Numéro d'arrêt : 343176
Numéro NOR : CETATEXT000024615287 ?
Identifiant URN:LEX : urn:lex;fr;conseil.etat;arret;2011-09-26;343176 ?

Analyses :

FONCTIONNAIRES ET AGENTS PUBLICS - ENTRÉE EN SERVICE - CARENCE DE L'ETAT À PRENDRE DANS UN DÉLAI RAISONNABLE UN DÉCRET D'APPLICATION PRÉVOYANT LES MODALITÉS D'INTÉGRATION D'AGENTS CONTRACTUELS - RESPONSABILITÉ DE L'ETAT - EXISTENCE [RJ1] - PRÉJUDICE RÉSULTANT D'UN MONTANT DE PENSION DE RETRAITE FUTURE MINORÉ - CARACTÈRE CERTAIN - CONDITIONS - 1) PRINCIPE - DEMANDE D'ADMISSION À LA RETRAITE - 2) CIRCONSTANCES PARTICULIÈRES.

36-03 1) Le préjudice résultant d'un montant de pension de retraite future minoré du fait de l'intervention tardive d'un décret fixant les conditions d'intégration d'agents non titulaires ne peut être pris en compte qu'à la condition, en principe, que cet agent ait présenté, dans le respect de la réglementation et des délais qu'elle impose, une demande tendant à être admis à faire valoir ses droits à la retraite et précisant la date d'effet de celle-ci. 2) Il peut toutefois en aller autrement dans le cas où, même s'il n'a pas encore présenté sa demande, l'agent fait état de circonstances particulières permettant de regarder le préjudice dont il se prévaut comme suffisamment certain.

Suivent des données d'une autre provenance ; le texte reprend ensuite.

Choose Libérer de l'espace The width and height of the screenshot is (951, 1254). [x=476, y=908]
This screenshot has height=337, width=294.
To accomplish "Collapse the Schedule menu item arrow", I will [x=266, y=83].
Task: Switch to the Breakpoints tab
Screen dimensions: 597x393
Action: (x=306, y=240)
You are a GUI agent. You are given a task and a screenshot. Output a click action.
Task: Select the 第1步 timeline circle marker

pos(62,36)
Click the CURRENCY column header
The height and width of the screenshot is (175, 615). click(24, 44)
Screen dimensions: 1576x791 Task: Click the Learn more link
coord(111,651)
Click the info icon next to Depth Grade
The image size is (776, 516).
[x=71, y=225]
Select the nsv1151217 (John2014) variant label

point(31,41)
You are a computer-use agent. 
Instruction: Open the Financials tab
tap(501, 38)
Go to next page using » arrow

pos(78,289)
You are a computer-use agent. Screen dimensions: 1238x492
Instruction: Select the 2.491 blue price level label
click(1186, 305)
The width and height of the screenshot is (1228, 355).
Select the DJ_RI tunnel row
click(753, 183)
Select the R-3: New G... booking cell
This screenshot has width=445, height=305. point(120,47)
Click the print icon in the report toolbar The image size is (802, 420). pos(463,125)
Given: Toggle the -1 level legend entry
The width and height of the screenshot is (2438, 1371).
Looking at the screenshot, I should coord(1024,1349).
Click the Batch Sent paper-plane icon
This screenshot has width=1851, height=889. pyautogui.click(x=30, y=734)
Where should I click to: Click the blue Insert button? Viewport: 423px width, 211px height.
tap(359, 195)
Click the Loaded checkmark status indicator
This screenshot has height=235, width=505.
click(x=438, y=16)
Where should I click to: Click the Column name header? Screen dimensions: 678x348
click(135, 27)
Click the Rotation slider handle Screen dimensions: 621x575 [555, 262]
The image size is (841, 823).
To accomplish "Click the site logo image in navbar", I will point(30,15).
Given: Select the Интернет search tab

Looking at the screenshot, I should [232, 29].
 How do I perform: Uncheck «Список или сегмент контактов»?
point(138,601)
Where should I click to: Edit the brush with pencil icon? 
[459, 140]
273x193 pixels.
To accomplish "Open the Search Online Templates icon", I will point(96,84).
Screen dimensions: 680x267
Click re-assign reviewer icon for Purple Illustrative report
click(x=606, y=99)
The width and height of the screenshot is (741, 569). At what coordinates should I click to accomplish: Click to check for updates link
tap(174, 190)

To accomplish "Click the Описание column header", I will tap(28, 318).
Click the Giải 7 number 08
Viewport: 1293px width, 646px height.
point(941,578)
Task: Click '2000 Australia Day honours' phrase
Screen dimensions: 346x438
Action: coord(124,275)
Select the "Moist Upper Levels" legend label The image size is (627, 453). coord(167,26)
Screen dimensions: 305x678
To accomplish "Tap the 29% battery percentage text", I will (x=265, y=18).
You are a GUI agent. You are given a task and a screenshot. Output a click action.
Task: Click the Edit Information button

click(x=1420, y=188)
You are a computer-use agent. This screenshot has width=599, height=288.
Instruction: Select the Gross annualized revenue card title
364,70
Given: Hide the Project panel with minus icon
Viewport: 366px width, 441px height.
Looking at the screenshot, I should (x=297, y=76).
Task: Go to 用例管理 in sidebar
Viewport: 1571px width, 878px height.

FONCTIONNAIRES ET AGENTS PUBLICS - CONTENTIEUX DE LA FONCTION PUBLIQUE - CONTENTIEUX DE L'INDEMNITÉ - CARENCE DE L'ETAT À PRENDRE DANS UN DÉLAI RAISONNABLE UN DÉCRET D'APPLICATION PRÉVOYANT LES MODALITÉS D'INTÉGRATION D'AGENTS CONTRACTUELS - RESPONSABILITÉ DE L'ETAT - EXISTENCE [RJ1] - PRÉJUDICE RÉSULTANT D'UN MONTANT DE PENSION DE RETRAITE FUTURE MINORÉ - CARACTÈRE CERTAIN - CONDITIONS - 1) PRINCIPE - DEMANDE D'ADMISSION À LA RETRAITE - 2) CIRCONSTANCES PARTICULIÈRES.

36-13-03 1) Le préjudice résultant d'un montant de pension de retraite future minoré du fait de l'intervention tardive d'un décret fixant les conditions d'intégration d'agents non titulaires ne peut être pris en compte qu'à la condition, en principe, que cet agent ait présenté, dans le respect de la réglementation et des délais qu'elle impose, une demande tendant à être admis à faire valoir ses droits à la retraite et précisant la date d'effet de celle-ci. 2) Il peut toutefois en aller autrement dans le cas où, même s'il n'a pas encore présenté sa demande, l'agent fait état de circonstances particulières permettant de regarder le préjudice dont il se prévaut comme suffisamment certain.

RESPONSABILITÉ DE LA PUISSANCE PUBLIQUE - FAITS SUSCEPTIBLES OU NON D'OUVRIR UNE ACTION EN RESPONSABILITÉ - AGISSEMENTS ADMINISTRATIFS SUSCEPTIBLES D'ENGAGER LA RESPONSABILITÉ DE LA PUISSANCE PUBLIQUE - RETARDS - EXISTENCE - CARENCE DE L'ETAT À PRENDRE DANS UN DÉLAI RAISONNABLE UN DÉCRET D'APPLICATION PRÉVOYANT LES MODALITÉS D'INTÉGRATION D'AGENTS CONTRACTUELS [RJ1] - PRÉJUDICE RÉSULTANT D'UN MONTANT DE PENSION DE RETRAITE FUTURE MINORÉ - CARACTÈRE CERTAIN - CONDITIONS - 1) PRINCIPE - DEMANDE D'ADMISSION À LA RETRAITE - 2) CIRCONSTANCES PARTICULIÈRES.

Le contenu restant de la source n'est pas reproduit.